Primary Care Physician/Pediatrician
Nationwide Children’s supports community pediatricians and family practice physicians as a child’s primary medical home.
- We recommend calling your child’s pediatrician or family doctor before seeking care in an emergency department or urgent care center unless your child’s physician is unavailable or your child is experiencing a medical emergency.
- Primary care with your child’s primary care physician will always be the least expensive option, and your pediatrician or family physician knows your child best. Emergency room care, which is the most expensive option, should only be used if you think your child has a medical emergency.
Psychiatric Crisis (Central Ohio)
24 hour Crisis Intervention
Call 911 if you are concerned about your child’s immediate safety.
For ages 17 & under, 24 Hour Crisis Intervention Number: (614) 722-1800
For ages 18 & older, 24 Hour Crisis Intervention Number: (614) 276-CARE (2273) or (888) 276-CARE (2273)
For more information about Nationwide Children’s crisis services, click here.
Urgent Care Centers
Urgent Cares offer treatment for illnesses and injuries that need immediate attention, but do not need to be seen in the Emergency Department. Treatment for the following conditions is provided at a Nationwide Children’s Urgent Care Center:
- Allergic reactions (rash)
- Asthma/difficulty breathing
- Small broken bones
- Minor/small burns
- Minor/small cuts
- Sore throat
- Vomiting and diarrhea
Nationwide Children’s Urgent Care facilities work with the Emergency Departments to ensure each child receives the best care in the appropriate location.
Treatment for the following conditions is provided at Nationwide Children’s Hospital Main Campus Emergency Department and the Lewis Center Emergency Department:
- Allergic reactions (anaphylactic shock)

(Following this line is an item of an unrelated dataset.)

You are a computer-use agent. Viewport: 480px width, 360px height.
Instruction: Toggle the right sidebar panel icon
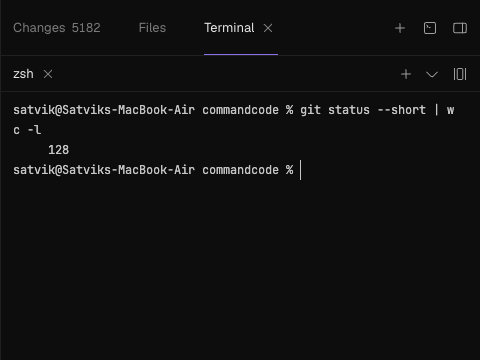(x=460, y=28)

- Asthma/difficulty breathing/respiratory distress
- Broken bones
- Fever (especially in infants eight weeks of age or younger)
- Severe pain
The Lewis Center Emergency Department is staffed and prepared to treat and stabilize any emergency situation. However, if the patient is stable, in the following situations it would be best to be seen at the Nationwide Children’s Main Campus Emergency Department where specialists and inpatient resources are more readily available: patients who will most likely need admission to the hospital; major trauma/injuries; injuries following a motor vehicle accident, being struck by a vehicle or fall from a height; concerns for illness or injury from abuse or assault. If your child is in a psychiatric emergency, please call your county psychiatric crisis line or current behavioral health care provider for help in determining what response is best. Call 911 if you are concerned about your child’s immediate safety.